One of the biggest tips Mac emphasizes in her videos is taking baby steps towards big changes in your wardrobe. “There’s a few things that I call safety blanket pieces. And they’re just pieces that you know can always count on,” For Mac, these items are blazers and maxi skirts. And in building outfits from there, Mac recommends you combine “one piece that’s new and scary, and then two pieces that are comfortable and cozy.” She says it’s a way “to start implementing those pieces in your wardrobe that you never wear, because your whole outfit is mostly something you’re comfortable with.”
At the same time, Rose also encourages their viewers to break down certain ideas about what clothing they can wear. Sometimes, certain styles can evolve into something entirely off-limits for people due to their insecurities. Rose says, “The best thing about clothes is that you can take them off and pretend that you never wore them in the first place. Nothing’s permanent.” Instead of seeing your wardrobe as something to change, Rose recommends being playful — it’s about “building a positive association with your wardrobe and taking time out of your day to mess around… not see [style] as such a scary thing that has so much power over you.”
And that feeling like you can’t wear something? “The best thing you can do for yourself is use those biases as fuel for your personal style,” Mac says. “Think about how many times you have to change throughout the day or you have to wear one outfit throughout the day, but you need different things from that outfit. Of course you’re never going to fit into an aesthetic. You have 20 things on your to-do list.” Mac explains, “Maybe the aesthetic that you want to achieve is minimalist, but because of your lifestyle, you need to choose minimalist cuts in super relaxed fabrics. And so that makes the aesthetic a little bit different. It brings your personality back.”
So don’t worry if your closet isn’t the coastal grandmother wardrobe of your dreams.
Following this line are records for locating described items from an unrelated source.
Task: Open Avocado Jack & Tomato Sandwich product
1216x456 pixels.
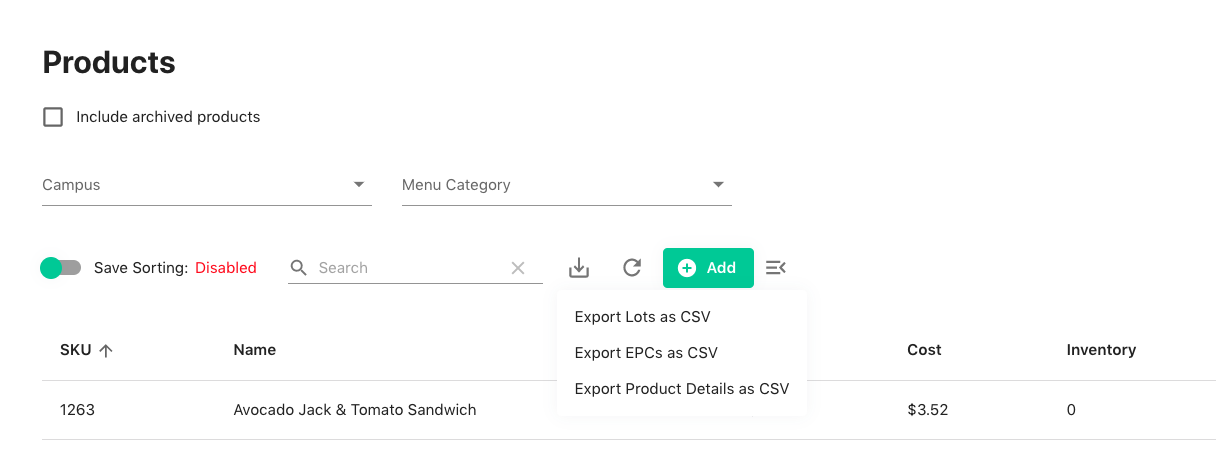Action: [355, 410]
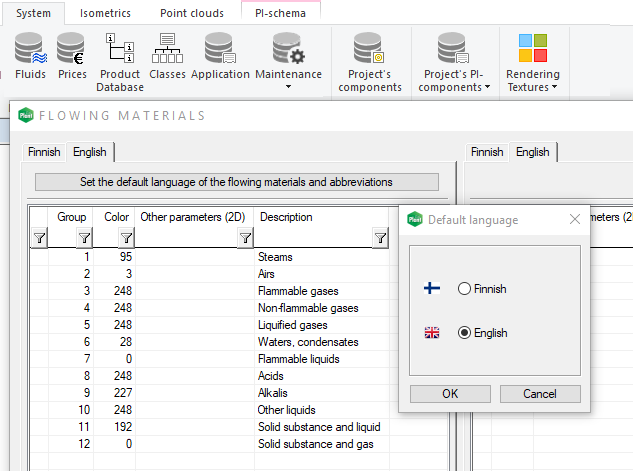This screenshot has height=471, width=633.
Task: Open the Description column filter
Action: coord(380,238)
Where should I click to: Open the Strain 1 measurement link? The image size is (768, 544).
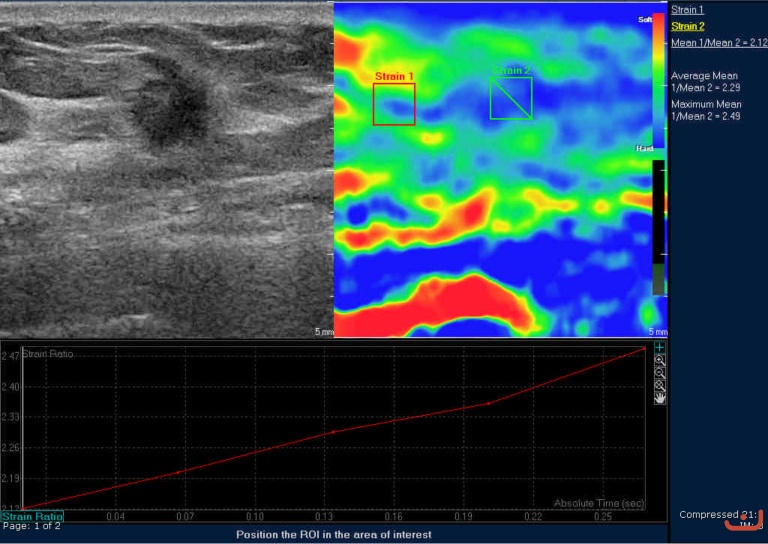pos(687,9)
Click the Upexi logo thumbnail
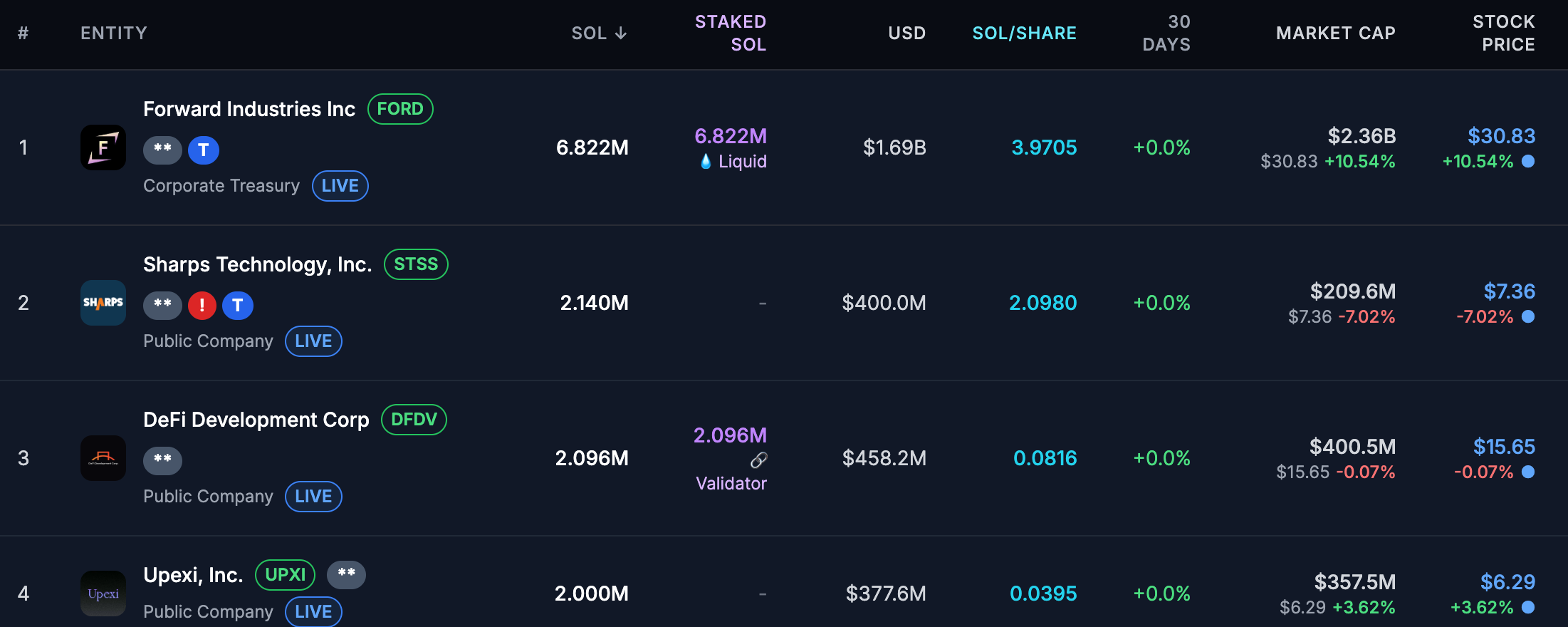Image resolution: width=1568 pixels, height=627 pixels. point(103,594)
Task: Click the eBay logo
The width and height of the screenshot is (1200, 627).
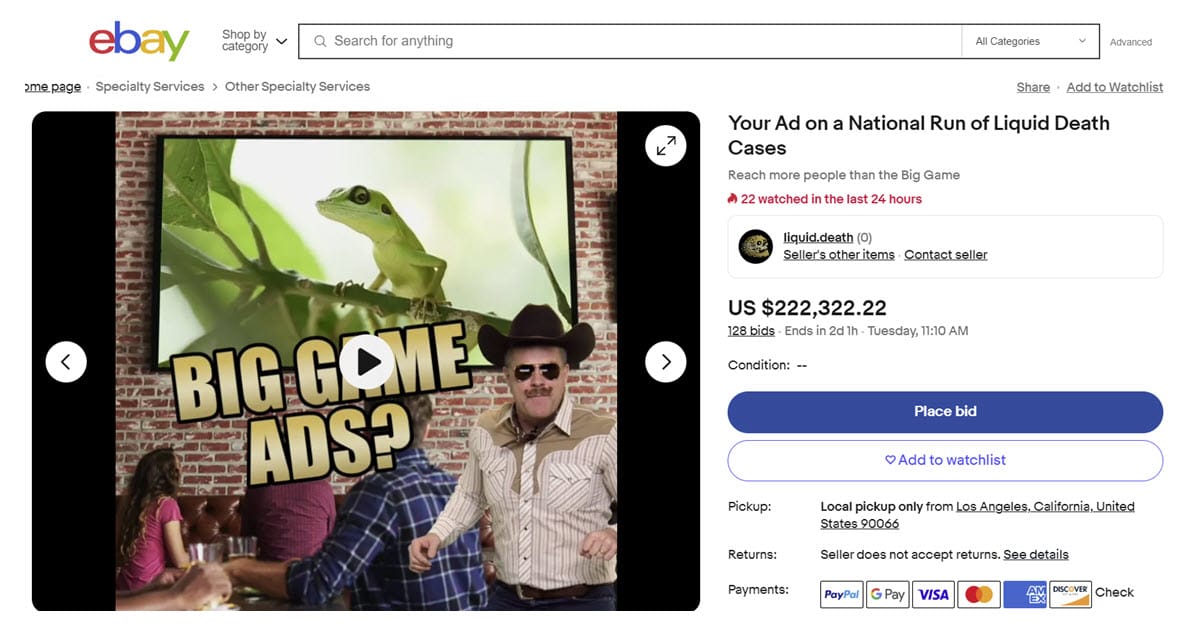Action: [139, 42]
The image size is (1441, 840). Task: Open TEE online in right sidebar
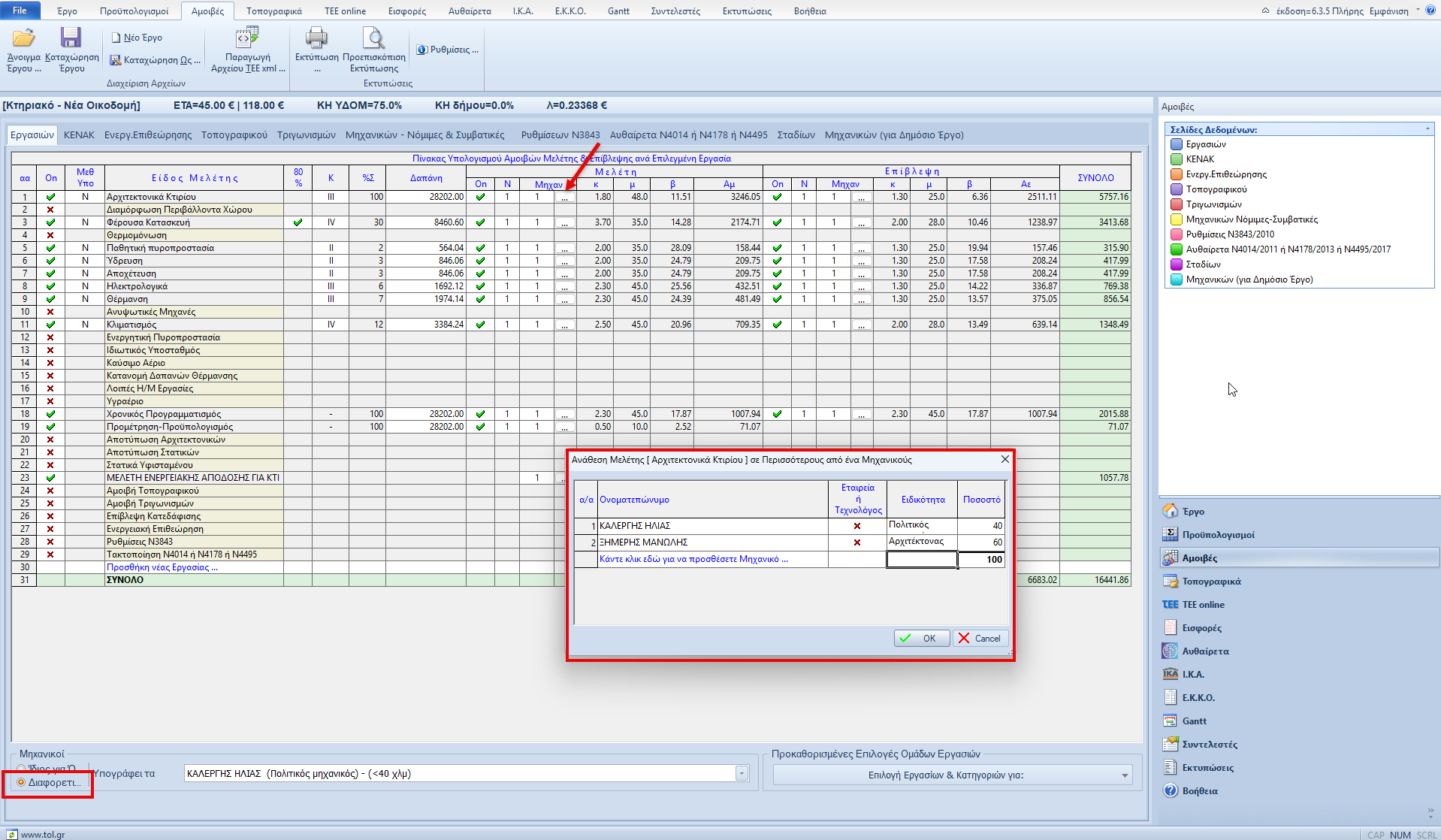point(1202,605)
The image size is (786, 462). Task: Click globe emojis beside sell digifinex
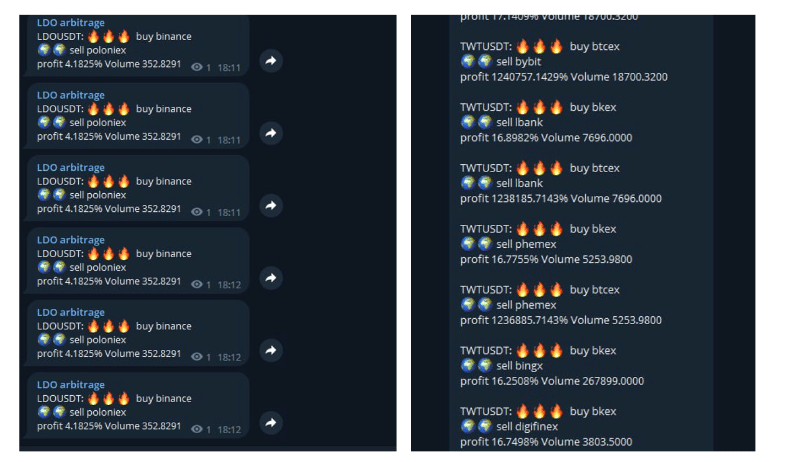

For Mac, styling is all about “merging reality and aspiration.” Your wardrobe is “never going to fit into a box and it’s never going to be one thing… having pieces from when your style was something else is part of your personal style,” she says. So don’t throw out your old favorite pieces from last year, and certainly don’t stress yourself out over fitting into one trend that’s all over your For You Page. “That’s the thing about personal style — it’s never switching from one aesthetic to the next. It’s just culminating the way that clothes feel good on your body over a certain amount of time, and the way that you shift and adapt to what your lifestyle calls for.”